Problem to work on: Reproduce every line of the listing below word for word.

Stored listing
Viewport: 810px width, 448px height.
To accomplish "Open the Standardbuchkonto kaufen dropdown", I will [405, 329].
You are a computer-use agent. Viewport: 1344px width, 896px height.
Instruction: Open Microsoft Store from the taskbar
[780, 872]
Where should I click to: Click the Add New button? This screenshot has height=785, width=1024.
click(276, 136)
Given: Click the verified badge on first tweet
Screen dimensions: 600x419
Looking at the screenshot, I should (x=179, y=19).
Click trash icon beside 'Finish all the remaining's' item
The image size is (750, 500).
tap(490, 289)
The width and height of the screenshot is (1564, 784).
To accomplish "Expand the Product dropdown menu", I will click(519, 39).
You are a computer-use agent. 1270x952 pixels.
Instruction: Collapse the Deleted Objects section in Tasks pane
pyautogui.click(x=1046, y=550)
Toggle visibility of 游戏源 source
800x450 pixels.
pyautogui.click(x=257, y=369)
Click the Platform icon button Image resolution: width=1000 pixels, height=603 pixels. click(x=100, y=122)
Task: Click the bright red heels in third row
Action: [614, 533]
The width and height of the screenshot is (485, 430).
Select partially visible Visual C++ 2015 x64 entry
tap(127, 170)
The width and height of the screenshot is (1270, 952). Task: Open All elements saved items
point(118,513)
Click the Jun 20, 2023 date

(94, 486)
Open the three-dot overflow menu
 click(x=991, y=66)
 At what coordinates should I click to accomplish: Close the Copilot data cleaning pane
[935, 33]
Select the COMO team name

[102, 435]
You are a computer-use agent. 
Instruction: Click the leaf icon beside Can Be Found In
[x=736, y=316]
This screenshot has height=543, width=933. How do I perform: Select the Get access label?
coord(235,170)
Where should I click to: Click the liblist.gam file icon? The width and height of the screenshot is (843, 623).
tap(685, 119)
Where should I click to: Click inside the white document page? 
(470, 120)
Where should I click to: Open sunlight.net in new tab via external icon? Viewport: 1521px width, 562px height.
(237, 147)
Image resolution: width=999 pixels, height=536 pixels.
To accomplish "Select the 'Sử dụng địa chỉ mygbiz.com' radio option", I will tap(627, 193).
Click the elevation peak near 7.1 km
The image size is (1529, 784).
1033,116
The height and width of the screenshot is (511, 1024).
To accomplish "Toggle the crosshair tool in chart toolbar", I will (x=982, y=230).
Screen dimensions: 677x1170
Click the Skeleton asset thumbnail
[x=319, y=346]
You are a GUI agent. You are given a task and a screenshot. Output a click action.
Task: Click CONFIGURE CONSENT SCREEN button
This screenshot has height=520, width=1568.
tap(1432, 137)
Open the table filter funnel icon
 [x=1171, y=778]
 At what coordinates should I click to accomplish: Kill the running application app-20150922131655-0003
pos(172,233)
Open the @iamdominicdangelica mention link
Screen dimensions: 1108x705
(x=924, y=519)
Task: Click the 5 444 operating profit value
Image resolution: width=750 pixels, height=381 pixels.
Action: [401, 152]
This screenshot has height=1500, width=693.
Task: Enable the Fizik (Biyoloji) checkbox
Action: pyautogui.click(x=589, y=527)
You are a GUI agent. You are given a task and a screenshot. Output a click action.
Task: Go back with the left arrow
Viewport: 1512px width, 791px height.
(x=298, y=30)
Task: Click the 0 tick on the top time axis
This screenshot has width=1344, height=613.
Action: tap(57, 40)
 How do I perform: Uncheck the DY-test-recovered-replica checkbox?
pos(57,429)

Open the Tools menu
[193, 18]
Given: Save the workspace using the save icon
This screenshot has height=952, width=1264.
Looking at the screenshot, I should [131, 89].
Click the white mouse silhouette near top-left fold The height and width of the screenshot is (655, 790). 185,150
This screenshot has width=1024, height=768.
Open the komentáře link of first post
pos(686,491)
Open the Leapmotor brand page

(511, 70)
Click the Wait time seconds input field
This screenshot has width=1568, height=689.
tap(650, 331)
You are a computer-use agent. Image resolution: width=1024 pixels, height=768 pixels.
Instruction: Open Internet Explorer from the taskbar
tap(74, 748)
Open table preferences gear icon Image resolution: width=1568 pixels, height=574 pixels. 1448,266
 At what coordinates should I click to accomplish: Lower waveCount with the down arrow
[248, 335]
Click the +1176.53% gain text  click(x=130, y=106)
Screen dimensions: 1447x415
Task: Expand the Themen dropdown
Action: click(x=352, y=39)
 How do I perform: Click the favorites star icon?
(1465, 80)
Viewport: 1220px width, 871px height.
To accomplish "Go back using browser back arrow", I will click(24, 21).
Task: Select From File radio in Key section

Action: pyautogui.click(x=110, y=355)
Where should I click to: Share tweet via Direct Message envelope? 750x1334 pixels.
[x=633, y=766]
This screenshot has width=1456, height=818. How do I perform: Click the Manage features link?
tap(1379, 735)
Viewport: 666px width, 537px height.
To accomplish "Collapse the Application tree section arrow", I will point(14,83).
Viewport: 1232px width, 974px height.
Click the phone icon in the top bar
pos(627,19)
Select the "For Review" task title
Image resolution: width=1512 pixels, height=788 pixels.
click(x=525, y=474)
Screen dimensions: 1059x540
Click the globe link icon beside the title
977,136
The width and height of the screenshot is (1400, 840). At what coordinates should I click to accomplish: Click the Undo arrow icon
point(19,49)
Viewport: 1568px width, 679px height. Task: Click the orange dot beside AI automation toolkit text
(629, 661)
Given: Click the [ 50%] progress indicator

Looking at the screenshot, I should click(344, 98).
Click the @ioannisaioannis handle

Result of the exercise:
Viewport: 810px width, 448px height.
To accomplish "Open the Standardbuchkonto kaufen dropdown", I will [405, 329].
You are a computer-use agent. Viewport: 1344px width, 896px height.
Instruction: Open Microsoft Store from the taskbar
[780, 872]
Where should I click to: Click the Add New button? This screenshot has height=785, width=1024.
click(276, 136)
Given: Click the verified badge on first tweet
Screen dimensions: 600x419
Looking at the screenshot, I should (x=179, y=19).
Click trash icon beside 'Finish all the remaining's' item
The image size is (750, 500).
tap(490, 289)
The width and height of the screenshot is (1564, 784).
To accomplish "Expand the Product dropdown menu", I will click(519, 39).
You are a computer-use agent. 1270x952 pixels.
Instruction: Collapse the Deleted Objects section in Tasks pane
pyautogui.click(x=1046, y=550)
Toggle visibility of 游戏源 source
800x450 pixels.
pyautogui.click(x=257, y=369)
Click the Platform icon button Image resolution: width=1000 pixels, height=603 pixels. click(x=100, y=122)
Task: Click the bright red heels in third row
Action: [614, 533]
The width and height of the screenshot is (485, 430).
Select partially visible Visual C++ 2015 x64 entry
tap(127, 170)
The width and height of the screenshot is (1270, 952). Task: Open All elements saved items
point(118,513)
Click the Jun 20, 2023 date

(94, 486)
Open the three-dot overflow menu
 click(x=991, y=66)
 At what coordinates should I click to accomplish: Close the Copilot data cleaning pane
[935, 33]
Select the COMO team name

[102, 435]
You are a computer-use agent. 
Instruction: Click the leaf icon beside Can Be Found In
[x=736, y=316]
This screenshot has height=543, width=933. How do I perform: Select the Get access label?
coord(235,170)
Where should I click to: Click the liblist.gam file icon? The width and height of the screenshot is (843, 623).
tap(685, 119)
Where should I click to: Click inside the white document page? 
(470, 120)
Where should I click to: Open sunlight.net in new tab via external icon? Viewport: 1521px width, 562px height.
(237, 147)
Image resolution: width=999 pixels, height=536 pixels.
To accomplish "Select the 'Sử dụng địa chỉ mygbiz.com' radio option", I will tap(627, 193).
Click the elevation peak near 7.1 km
The image size is (1529, 784).
1033,116
The height and width of the screenshot is (511, 1024).
To accomplish "Toggle the crosshair tool in chart toolbar", I will (x=982, y=230).
Screen dimensions: 677x1170
Click the Skeleton asset thumbnail
[x=319, y=346]
You are a GUI agent. You are given a task and a screenshot. Output a click action.
Task: Click CONFIGURE CONSENT SCREEN button
This screenshot has height=520, width=1568.
tap(1432, 137)
Open the table filter funnel icon
 [x=1171, y=778]
 At what coordinates should I click to accomplish: Kill the running application app-20150922131655-0003
pos(172,233)
Open the @iamdominicdangelica mention link
Screen dimensions: 1108x705
(x=924, y=519)
Task: Click the 5 444 operating profit value
Image resolution: width=750 pixels, height=381 pixels.
Action: [401, 152]
This screenshot has height=1500, width=693.
Task: Enable the Fizik (Biyoloji) checkbox
Action: pyautogui.click(x=589, y=527)
You are a GUI agent. You are given a task and a screenshot. Output a click action.
Task: Go back with the left arrow
Viewport: 1512px width, 791px height.
(x=298, y=30)
Task: Click the 0 tick on the top time axis
This screenshot has width=1344, height=613.
Action: tap(57, 40)
 How do I perform: Uncheck the DY-test-recovered-replica checkbox?
pos(57,429)

Open the Tools menu
[193, 18]
Given: Save the workspace using the save icon
This screenshot has height=952, width=1264.
Looking at the screenshot, I should [131, 89].
Click the white mouse silhouette near top-left fold The height and width of the screenshot is (655, 790). 185,150
This screenshot has width=1024, height=768.
Open the komentáře link of first post
pos(686,491)
Open the Leapmotor brand page

(511, 70)
Click the Wait time seconds input field
This screenshot has width=1568, height=689.
tap(650, 331)
You are a computer-use agent. Image resolution: width=1024 pixels, height=768 pixels.
Instruction: Open Internet Explorer from the taskbar
tap(74, 748)
Open table preferences gear icon Image resolution: width=1568 pixels, height=574 pixels. 1448,266
 At what coordinates should I click to accomplish: Lower waveCount with the down arrow
[248, 335]
Click the +1176.53% gain text  click(x=130, y=106)
Screen dimensions: 1447x415
Task: Expand the Themen dropdown
Action: click(x=352, y=39)
 How do I perform: Click the favorites star icon?
(1465, 80)
Viewport: 1220px width, 871px height.
To accomplish "Go back using browser back arrow", I will click(24, 21).
Task: Select From File radio in Key section

Action: pyautogui.click(x=110, y=355)
Where should I click to: Share tweet via Direct Message envelope? 750x1334 pixels.
[x=633, y=766]
This screenshot has width=1456, height=818. How do I perform: Click the Manage features link?
tap(1379, 735)
Viewport: 666px width, 537px height.
To accomplish "Collapse the Application tree section arrow", I will point(14,83).
Viewport: 1232px width, 974px height.
Click the phone icon in the top bar
pos(627,19)
Select the "For Review" task title
Image resolution: width=1512 pixels, height=788 pixels.
click(x=525, y=474)
Screen dimensions: 1059x540
Click the globe link icon beside the title
977,136
The width and height of the screenshot is (1400, 840). At what coordinates should I click to accomplish: Click the Undo arrow icon
point(19,49)
Viewport: 1568px width, 679px height. Task: Click the orange dot beside AI automation toolkit text
(629, 661)
Given: Click the [ 50%] progress indicator

Looking at the screenshot, I should click(344, 98).
Click the @ioannisaioannis handle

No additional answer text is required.